Après moult visites à dos de scooter d'agent immobilier à travers les hutong, j'ai finalement trouvé une maison comme je l'imaginais : vieilles poutres, dans un quartier très calme près de la Cité interdite, avec une cuisine, une salle de bains et des toilettes dignes de ce nom et une déco pas trop moche, voire même très jolie. C'était après plus de 20 visites et plusieurs mois de prospection. Entre-temps, j'avais fait une croix sur la courette indépendante et la terrasse, mettant l'accent sur le confort intérieur.

Vivre avec ses voisins

J'ai passé un an dans cette maison, partageant une cour commune avec six familles chinoises, « participant » à leurs réveils, repas, engueulades, rigolades, soirées télé ou encore coups de fil à minuit passé. Je n'aurais pas l'outrecuidance de dire que j'ai été « le voisin exemplaire » car je joue du piano, je regarde aussi la télé et j'aime inviter mes amis chez moi, mais je dois avouer que la vie dans une cour commune n'est pas faite pour moi.

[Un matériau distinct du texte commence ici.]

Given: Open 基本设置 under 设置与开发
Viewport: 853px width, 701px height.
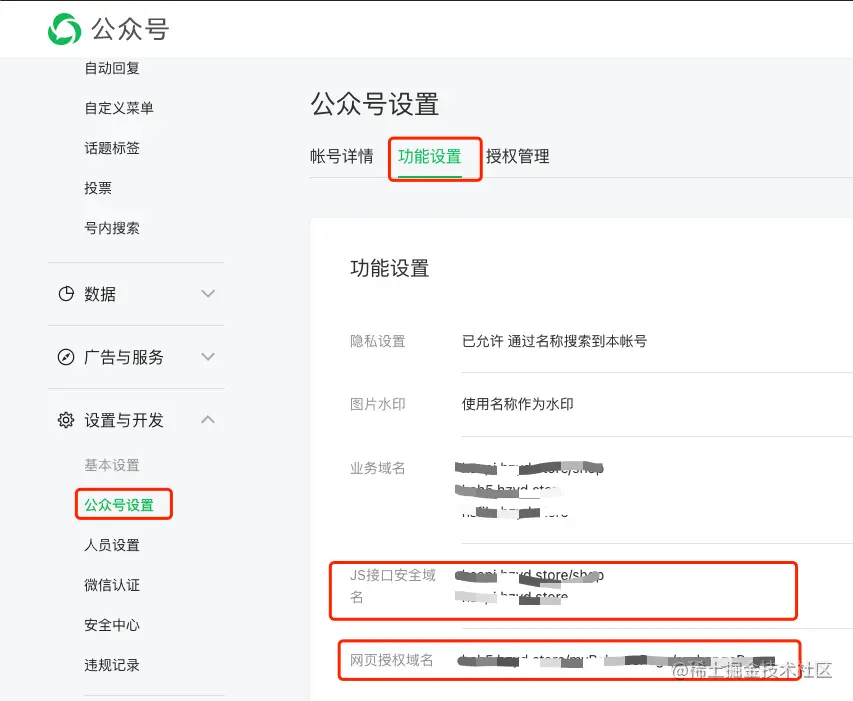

Je savais que les Chinois se lèvent tôt, mais en vivant dans un appartement, ce n'est pas si évident que lorsque l'on a une fenêtre qui donne sur la cour intérieure et que vous entendez le bruit du vélo tout déboulonné du voisin qui part au travail juste derrière votre tête de lit ou encore le cliquetis du cadenas du vélo de la voisine garé sous la fenêtre.

Ce n'est pas forcément très agréable non plus d'entendre votre voisin et son fils s'engueuler pour une histoire de devoir pas recopié ou encore les voisines se crêper le chignon pour une histoire de « qui doit balayer la cour ».

On sent le pouls de la vie chinoise, son rythme, lève-tôt et couche-tôt, parfois tranquille, parfois électrique, assez extrême et surtout très animé. Car même sans être vraiment colocataire avec les voisins, la cour commune est toujours vivante. Il y a toujours du va-et-vient dans une cour. C'est une culture très différente de celle du « voisin de palier » ou du « voisin de lotissement » avec qui on ne fait que se saluer de loin sur le pas de la porte. Là, on partage un espace commun dans lequel on entend tout, on voit tout et on sent tout (parfois, quand le voisin fait de la cuisine épicée, la lessive ou que les canalisations sont bouchées).

Certains voisins sont presque absents et essaient de se faire oublier, d'autres sont présents à bon escient, d'autres peuvent être envahissants. Il faut donc savoir gérer son intimité, mettre des limites et parfois fermer la porte d'entrée de l'intérieur si l'on ne veut pas se retrouver avec la voisine dans le salon à faire des câlins aux chats comme c'est arrivé à des amies…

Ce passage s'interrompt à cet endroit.